**Exercise aim:** Output the entries below exactly, from the first line to the line holding "[Open options] (73, 516)", both included.

**Material provided:**

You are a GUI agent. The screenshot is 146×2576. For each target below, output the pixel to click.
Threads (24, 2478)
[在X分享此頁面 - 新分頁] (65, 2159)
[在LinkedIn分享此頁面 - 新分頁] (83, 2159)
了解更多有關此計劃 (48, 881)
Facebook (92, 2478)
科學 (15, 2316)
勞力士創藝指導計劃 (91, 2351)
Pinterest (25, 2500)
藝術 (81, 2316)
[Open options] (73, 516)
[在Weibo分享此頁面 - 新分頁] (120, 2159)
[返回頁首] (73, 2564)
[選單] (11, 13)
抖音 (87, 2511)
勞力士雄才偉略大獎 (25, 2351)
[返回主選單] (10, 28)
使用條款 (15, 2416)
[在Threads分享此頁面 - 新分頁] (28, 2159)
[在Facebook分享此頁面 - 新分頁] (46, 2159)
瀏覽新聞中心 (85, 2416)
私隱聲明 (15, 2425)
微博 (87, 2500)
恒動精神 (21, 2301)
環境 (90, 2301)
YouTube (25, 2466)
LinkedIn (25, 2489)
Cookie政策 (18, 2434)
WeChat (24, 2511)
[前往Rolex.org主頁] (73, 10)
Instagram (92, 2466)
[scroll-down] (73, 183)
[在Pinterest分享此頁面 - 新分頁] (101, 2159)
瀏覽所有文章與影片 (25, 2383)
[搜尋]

**Response to the exercise:**
You are a GUI agent. The screenshot is 146×2576. For each target below, output the pixel to click.
Threads (24, 2478)
[在X分享此頁面 - 新分頁] (65, 2159)
[在LinkedIn分享此頁面 - 新分頁] (83, 2159)
了解更多有關此計劃 (48, 881)
Facebook (92, 2478)
科學 (15, 2316)
勞力士創藝指導計劃 (91, 2351)
Pinterest (25, 2500)
藝術 (81, 2316)
[Open options] (73, 516)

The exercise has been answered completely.